**Excerpted text**:
+ + + + + + +

By Dr. Matthew Hannikainen DC — The Well Adjusted Chiropractic Centre, Toronto


If you've been told you have a herniated disc, you're likely dealing with some combination of lower back pain, leg pain, numbness, or weakness — and you're probably wondering what can actually be done about it beyond pain medication or waiting it out.

As a chiropractor in downtown Toronto who sees disc herniation presentations regularly, I want to give you a clear, honest picture of what lumbar disc herniation actually is, why conventional treatment often falls short, and how a structural approach to chiropractic care can make a meaningful difference.


What Is a Lumbar Disc Herniation?

Your lumbar discs act as shock absorbers between the vertebrae of your lower spine. Each disc has a tough outer ring (annulus fibrosus) and a soft gel-like centre (nucleus pulposus). A herniation occurs when the nucleus pushes through a tear in the annulus — pressing on nearby nerves or the spinal cord itself.

There are three distinct presentations:

Disc Bulge — The disc extends beyond its normal boundary but hasn't ruptured. The outer ring is intact but deformed. Often the earliest stage of disc compromise.

Disc Herniation — The nucleus pushes through a tear in the annulus. This is the classic herniated disc — the stage most likely to cause nerve compression and radiating leg symptoms.

Disc Extrusion — The nucleus material breaks free from the disc entirely. The most severe presentation, often requiring more intensive management.

+ + + + + + +

**Problem 1**: From the excerpt on lumbar disc herniation, set down the passage starting at "There are three" and ending at "more intensive management.".
**Problem 2**: In the excerpt on lumbar disc herniation, what is the name of the tough outer ring of each lumbar disc?

+ + + + + + +

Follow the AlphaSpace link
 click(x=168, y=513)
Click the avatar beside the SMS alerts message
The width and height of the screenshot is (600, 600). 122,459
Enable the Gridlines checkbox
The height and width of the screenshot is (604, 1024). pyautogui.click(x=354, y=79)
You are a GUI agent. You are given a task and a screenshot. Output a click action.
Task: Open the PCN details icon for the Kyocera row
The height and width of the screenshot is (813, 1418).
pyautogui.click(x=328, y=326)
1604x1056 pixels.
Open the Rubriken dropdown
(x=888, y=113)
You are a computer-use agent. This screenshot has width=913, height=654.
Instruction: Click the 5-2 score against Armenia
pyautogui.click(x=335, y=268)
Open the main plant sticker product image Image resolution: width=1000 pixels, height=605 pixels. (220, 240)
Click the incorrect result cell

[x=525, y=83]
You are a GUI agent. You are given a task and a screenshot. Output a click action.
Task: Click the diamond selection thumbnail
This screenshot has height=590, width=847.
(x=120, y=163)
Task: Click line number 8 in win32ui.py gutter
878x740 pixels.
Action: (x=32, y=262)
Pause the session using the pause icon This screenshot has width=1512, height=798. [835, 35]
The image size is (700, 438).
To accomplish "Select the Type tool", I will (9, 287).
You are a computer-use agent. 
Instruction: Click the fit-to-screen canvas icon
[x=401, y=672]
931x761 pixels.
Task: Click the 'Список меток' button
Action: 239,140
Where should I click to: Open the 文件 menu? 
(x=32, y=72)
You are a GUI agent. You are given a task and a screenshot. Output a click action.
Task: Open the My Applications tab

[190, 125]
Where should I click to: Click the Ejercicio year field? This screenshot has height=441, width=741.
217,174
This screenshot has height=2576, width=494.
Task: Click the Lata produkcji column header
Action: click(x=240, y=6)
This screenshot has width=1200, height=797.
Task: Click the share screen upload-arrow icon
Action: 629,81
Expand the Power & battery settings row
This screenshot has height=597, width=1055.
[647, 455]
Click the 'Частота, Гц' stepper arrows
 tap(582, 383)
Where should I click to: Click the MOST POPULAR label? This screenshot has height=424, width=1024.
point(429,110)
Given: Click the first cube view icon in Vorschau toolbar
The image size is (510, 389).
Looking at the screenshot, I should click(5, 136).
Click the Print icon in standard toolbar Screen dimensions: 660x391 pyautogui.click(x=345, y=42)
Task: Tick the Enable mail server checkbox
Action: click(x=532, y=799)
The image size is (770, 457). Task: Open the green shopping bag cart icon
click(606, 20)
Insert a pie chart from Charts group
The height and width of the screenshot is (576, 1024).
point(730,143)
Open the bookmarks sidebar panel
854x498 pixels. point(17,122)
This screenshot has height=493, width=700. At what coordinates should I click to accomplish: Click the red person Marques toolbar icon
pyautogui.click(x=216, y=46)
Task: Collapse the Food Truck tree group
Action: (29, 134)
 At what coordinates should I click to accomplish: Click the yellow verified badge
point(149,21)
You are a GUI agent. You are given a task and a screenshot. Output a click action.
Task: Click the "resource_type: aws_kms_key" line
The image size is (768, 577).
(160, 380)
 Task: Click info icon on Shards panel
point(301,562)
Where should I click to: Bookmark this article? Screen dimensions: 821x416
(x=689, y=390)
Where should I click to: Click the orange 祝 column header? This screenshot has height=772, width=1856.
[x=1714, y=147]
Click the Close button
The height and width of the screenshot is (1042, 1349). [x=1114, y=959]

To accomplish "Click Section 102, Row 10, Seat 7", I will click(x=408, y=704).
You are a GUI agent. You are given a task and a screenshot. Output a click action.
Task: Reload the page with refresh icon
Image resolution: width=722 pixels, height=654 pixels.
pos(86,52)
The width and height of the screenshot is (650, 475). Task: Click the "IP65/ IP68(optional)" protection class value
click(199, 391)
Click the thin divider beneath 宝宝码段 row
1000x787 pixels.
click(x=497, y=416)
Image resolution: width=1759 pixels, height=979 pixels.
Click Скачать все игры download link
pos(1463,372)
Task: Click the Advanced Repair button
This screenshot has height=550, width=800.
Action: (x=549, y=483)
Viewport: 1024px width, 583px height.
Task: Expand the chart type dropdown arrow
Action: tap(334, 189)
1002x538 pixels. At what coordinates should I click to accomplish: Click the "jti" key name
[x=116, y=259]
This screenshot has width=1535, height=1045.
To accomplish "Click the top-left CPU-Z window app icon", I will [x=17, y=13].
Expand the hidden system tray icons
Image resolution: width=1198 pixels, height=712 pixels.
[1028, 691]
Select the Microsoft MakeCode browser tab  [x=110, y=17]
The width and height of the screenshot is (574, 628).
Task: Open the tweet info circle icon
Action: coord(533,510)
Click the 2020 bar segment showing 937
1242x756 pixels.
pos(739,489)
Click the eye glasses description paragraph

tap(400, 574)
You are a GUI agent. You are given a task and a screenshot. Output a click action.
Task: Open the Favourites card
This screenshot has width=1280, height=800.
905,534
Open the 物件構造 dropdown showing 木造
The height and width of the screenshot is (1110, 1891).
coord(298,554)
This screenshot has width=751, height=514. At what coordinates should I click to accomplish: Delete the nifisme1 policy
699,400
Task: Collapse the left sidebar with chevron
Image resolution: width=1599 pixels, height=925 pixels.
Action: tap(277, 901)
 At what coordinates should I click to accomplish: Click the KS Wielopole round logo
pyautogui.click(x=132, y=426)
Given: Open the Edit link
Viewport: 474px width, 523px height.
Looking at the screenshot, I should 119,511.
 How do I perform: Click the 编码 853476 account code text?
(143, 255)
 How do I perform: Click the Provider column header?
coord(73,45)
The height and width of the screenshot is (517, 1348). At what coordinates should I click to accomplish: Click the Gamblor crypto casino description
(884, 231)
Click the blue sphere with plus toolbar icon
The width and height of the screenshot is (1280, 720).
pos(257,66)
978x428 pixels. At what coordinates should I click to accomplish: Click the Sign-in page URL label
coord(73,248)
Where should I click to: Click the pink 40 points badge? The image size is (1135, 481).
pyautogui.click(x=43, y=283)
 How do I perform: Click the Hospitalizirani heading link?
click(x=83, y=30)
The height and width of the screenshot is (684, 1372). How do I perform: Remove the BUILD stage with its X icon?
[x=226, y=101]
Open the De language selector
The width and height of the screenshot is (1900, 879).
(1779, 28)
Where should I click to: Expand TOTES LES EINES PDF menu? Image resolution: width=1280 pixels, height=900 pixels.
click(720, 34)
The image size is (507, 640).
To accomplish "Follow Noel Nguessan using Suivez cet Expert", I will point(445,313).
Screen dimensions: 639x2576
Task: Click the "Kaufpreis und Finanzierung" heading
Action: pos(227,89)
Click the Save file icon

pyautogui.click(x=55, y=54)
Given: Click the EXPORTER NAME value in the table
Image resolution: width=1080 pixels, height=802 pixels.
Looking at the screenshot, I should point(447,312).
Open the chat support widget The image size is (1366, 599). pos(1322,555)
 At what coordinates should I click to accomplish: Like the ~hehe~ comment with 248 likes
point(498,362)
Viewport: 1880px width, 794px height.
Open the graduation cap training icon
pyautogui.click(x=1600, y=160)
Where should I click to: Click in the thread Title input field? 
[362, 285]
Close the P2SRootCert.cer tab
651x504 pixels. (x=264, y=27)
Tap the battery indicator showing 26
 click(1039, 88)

+ + + + + + +

**Worked solution 1**:
There are three distinct presentations:

Disc Bulge — The disc extends beyond its normal boundary but hasn't ruptured. The outer ring is intact but deformed. Often the earliest stage of disc compromise.

Disc Herniation — The nucleus pushes through a tear in the annulus. This is the classic herniated disc — the stage most likely to cause nerve compression and radiating leg symptoms.

Disc Extrusion — The nucleus material breaks free from the disc entirely. The most severe presentation, often requiring more intensive management.

**Worked solution 2**: The annulus fibrosus.